Blue hubbard squash is gourd or pear-shaped, with silvery bluish-green rough rind with moderate ribbing. The deepness of the blue will vary.
The squash grows to be about 35 cm (13 inches) wide by 63 cm (25 inches) tall, and weigh 7 to 20 ½ kg (15 to 45 pounds.)
Inside, it has yellowish-orange, finely-textured flesh with a sweet taste.
It grows on a vine-type plant that stretches out to be about 3 metres (10 feet) long.
110 to 120 days from seed.
A cultivar called “New England Blue Hubbard” produces squashes about one-third larger.

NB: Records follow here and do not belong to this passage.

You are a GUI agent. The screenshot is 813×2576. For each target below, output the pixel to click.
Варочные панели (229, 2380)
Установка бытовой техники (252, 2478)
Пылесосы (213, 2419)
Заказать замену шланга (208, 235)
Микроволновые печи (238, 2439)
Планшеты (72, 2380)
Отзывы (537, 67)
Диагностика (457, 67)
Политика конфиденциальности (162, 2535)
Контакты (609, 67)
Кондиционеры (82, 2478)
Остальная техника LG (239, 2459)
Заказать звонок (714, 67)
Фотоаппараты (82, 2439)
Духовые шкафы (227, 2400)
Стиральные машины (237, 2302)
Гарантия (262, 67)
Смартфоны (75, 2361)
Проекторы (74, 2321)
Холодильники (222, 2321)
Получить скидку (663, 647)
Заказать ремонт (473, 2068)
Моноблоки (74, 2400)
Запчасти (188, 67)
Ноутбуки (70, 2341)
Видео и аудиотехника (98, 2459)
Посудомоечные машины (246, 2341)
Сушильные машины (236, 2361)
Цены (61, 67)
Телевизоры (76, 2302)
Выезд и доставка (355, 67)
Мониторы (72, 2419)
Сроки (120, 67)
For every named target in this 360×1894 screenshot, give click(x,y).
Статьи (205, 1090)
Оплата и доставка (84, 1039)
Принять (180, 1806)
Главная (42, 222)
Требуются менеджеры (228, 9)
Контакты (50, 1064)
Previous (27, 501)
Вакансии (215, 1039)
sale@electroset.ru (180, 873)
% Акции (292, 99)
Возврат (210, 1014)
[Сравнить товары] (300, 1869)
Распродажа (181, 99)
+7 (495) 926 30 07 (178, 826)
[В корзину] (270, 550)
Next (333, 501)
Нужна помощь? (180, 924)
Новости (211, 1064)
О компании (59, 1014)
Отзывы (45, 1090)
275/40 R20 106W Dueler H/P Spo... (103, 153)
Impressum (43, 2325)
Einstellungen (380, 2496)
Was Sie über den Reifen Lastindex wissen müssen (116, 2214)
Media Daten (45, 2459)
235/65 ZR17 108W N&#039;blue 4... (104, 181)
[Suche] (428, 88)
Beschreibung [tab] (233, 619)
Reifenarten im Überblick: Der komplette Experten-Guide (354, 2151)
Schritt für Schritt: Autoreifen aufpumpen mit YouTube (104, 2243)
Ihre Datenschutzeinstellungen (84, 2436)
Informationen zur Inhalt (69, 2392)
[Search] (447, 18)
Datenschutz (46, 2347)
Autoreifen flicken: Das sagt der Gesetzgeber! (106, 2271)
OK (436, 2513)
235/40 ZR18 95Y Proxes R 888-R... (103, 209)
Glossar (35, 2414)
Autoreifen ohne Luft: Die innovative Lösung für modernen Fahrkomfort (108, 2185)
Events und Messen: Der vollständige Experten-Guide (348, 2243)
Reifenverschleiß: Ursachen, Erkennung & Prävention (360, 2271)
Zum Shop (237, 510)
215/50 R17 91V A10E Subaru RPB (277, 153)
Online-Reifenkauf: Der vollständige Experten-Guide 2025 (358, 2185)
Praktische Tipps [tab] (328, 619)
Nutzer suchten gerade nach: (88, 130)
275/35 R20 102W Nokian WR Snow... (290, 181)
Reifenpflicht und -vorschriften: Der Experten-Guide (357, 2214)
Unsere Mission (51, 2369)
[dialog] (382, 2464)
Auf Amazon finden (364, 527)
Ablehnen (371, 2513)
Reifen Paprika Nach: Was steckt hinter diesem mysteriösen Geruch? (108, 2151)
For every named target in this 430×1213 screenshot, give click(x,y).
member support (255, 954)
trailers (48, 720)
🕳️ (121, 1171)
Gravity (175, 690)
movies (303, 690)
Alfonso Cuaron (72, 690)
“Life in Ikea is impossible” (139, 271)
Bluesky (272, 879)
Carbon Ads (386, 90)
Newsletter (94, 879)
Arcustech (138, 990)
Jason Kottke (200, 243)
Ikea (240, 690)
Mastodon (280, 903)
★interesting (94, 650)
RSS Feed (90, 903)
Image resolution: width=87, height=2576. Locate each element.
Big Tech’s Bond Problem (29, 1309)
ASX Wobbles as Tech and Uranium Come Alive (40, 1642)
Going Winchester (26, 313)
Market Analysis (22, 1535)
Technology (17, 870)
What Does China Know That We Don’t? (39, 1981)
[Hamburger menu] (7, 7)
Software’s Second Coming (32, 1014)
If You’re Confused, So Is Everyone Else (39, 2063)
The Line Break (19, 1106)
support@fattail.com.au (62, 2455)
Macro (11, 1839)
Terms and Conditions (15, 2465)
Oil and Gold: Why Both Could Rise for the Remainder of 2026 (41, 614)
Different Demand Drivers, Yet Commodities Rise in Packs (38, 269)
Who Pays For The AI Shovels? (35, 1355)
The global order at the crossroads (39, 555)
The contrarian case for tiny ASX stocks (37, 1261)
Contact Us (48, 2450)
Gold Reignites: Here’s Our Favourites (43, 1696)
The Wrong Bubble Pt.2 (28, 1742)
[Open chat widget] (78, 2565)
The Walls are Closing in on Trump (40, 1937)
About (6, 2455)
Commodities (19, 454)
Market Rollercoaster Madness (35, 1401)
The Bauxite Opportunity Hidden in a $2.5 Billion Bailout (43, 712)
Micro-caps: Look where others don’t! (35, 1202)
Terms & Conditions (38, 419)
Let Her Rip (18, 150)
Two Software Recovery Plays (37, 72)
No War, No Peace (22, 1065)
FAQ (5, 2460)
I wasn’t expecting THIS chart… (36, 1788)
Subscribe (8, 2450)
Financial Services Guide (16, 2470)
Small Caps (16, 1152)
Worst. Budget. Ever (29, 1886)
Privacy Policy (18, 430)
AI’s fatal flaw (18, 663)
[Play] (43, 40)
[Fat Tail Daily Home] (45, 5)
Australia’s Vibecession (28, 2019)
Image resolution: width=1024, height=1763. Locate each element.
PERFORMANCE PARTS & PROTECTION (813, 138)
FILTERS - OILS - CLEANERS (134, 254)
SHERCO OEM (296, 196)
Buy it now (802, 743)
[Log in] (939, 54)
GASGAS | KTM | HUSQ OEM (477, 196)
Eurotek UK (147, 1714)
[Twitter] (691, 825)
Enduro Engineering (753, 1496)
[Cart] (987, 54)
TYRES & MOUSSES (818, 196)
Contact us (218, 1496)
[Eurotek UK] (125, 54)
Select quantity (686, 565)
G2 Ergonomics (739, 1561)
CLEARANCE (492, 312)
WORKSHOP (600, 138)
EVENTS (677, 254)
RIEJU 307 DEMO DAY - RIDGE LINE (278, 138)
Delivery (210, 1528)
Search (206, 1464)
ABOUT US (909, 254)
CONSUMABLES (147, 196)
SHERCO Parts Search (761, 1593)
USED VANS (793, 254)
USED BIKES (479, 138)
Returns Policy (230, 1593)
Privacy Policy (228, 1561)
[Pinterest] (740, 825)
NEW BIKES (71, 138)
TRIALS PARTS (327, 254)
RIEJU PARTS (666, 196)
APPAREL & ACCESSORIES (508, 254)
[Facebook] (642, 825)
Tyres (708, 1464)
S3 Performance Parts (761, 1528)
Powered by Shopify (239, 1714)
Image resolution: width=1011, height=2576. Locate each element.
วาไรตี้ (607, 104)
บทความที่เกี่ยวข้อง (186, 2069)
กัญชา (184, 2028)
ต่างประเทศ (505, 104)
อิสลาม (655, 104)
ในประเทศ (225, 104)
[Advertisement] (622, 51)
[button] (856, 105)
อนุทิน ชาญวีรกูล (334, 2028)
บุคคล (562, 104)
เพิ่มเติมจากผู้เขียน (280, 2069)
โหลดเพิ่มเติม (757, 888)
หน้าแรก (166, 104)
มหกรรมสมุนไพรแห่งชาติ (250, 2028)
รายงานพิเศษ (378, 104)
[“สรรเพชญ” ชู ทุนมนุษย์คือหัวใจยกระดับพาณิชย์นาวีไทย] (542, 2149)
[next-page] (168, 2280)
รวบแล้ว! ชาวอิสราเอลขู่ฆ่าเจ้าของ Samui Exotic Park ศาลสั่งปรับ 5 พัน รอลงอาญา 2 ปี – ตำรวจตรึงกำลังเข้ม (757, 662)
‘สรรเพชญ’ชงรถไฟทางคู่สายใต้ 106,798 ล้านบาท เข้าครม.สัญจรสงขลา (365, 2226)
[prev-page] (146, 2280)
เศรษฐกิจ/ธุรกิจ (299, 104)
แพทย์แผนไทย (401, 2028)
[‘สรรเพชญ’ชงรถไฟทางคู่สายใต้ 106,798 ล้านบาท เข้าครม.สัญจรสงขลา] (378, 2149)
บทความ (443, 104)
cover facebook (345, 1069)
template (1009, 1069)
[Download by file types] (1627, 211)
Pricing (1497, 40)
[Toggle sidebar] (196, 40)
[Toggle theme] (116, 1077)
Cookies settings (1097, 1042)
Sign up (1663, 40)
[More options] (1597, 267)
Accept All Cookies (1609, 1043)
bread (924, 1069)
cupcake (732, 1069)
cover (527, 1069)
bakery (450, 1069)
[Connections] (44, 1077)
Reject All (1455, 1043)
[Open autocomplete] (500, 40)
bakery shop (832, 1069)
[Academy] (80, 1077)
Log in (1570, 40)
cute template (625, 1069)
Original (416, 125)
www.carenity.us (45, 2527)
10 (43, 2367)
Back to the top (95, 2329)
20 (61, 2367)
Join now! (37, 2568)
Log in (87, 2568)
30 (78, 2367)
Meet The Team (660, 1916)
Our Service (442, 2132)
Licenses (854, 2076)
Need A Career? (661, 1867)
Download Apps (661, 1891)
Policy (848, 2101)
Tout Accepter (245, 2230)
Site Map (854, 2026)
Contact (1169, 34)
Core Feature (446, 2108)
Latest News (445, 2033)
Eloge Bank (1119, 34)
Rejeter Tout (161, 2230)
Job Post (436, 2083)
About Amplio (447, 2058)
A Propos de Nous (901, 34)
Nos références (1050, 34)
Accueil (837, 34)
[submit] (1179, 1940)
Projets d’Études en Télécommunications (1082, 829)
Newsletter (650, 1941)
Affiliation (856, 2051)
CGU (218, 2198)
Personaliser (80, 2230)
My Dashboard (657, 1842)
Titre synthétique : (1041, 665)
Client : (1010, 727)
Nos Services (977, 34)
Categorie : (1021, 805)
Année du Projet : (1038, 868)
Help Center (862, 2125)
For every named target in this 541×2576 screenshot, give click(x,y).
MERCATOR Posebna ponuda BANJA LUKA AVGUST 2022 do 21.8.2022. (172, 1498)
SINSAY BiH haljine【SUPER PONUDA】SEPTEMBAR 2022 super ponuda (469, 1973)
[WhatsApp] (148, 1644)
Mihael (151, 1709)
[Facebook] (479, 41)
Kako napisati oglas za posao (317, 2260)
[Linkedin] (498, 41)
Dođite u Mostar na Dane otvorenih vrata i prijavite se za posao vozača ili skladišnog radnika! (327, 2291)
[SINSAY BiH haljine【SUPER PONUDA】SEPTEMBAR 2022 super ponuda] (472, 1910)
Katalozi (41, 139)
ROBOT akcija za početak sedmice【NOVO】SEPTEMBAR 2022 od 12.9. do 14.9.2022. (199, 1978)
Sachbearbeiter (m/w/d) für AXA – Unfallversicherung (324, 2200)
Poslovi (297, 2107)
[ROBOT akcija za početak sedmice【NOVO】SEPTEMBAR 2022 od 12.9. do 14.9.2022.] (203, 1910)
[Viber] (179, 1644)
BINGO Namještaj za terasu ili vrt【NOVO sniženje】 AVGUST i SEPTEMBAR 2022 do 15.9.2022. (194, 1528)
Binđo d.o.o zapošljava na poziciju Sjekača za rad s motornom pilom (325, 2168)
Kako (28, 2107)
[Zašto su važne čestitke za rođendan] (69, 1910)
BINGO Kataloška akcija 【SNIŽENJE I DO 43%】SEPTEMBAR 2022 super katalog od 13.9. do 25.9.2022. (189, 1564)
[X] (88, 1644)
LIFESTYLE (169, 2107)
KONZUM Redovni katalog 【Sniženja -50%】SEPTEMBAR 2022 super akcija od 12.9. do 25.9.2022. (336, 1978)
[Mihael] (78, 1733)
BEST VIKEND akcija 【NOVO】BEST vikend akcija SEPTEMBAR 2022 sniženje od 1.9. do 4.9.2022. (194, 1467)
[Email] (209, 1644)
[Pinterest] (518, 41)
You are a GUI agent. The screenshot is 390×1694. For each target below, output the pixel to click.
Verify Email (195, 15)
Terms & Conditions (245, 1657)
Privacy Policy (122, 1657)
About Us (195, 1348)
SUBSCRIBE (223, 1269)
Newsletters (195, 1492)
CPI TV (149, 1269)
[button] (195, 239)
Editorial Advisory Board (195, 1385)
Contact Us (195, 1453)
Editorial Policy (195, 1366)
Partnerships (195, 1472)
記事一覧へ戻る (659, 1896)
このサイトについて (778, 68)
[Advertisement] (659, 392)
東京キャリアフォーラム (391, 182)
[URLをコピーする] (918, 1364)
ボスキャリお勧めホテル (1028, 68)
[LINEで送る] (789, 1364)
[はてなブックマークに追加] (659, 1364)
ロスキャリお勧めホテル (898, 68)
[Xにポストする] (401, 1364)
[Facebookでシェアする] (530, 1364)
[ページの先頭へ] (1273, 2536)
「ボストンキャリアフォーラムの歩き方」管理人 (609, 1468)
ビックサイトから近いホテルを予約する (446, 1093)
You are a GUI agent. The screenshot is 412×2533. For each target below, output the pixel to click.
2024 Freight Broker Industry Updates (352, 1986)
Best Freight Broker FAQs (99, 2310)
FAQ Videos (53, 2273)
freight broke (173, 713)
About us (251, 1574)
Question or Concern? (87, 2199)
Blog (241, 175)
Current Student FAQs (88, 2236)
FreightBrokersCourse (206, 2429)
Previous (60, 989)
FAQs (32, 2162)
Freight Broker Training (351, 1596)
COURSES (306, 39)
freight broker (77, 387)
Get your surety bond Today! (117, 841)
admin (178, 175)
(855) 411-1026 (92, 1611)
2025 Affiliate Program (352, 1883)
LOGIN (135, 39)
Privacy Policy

Best for baking. Very good for pies.
Blue hubbard squash stores very well.
They need to be harvested before frost. They should be cured in a warm area for 7 to 10 days, then stored in a cool, dark place.
Blue hubbard squash was introduced in 1909 by the Gregory Seed Company of Marblehead, Massachusetts founded by James John Howard Gregory. The company called it first “Symmes Blue Hubbard”, Symmes being the name of a gardener who worked for them.
Some speculate that the squash was a spontaneous cross between Green Hubbard and Marblehead squashes that Symmes discovered. Others say that the squash originated in the West Indies.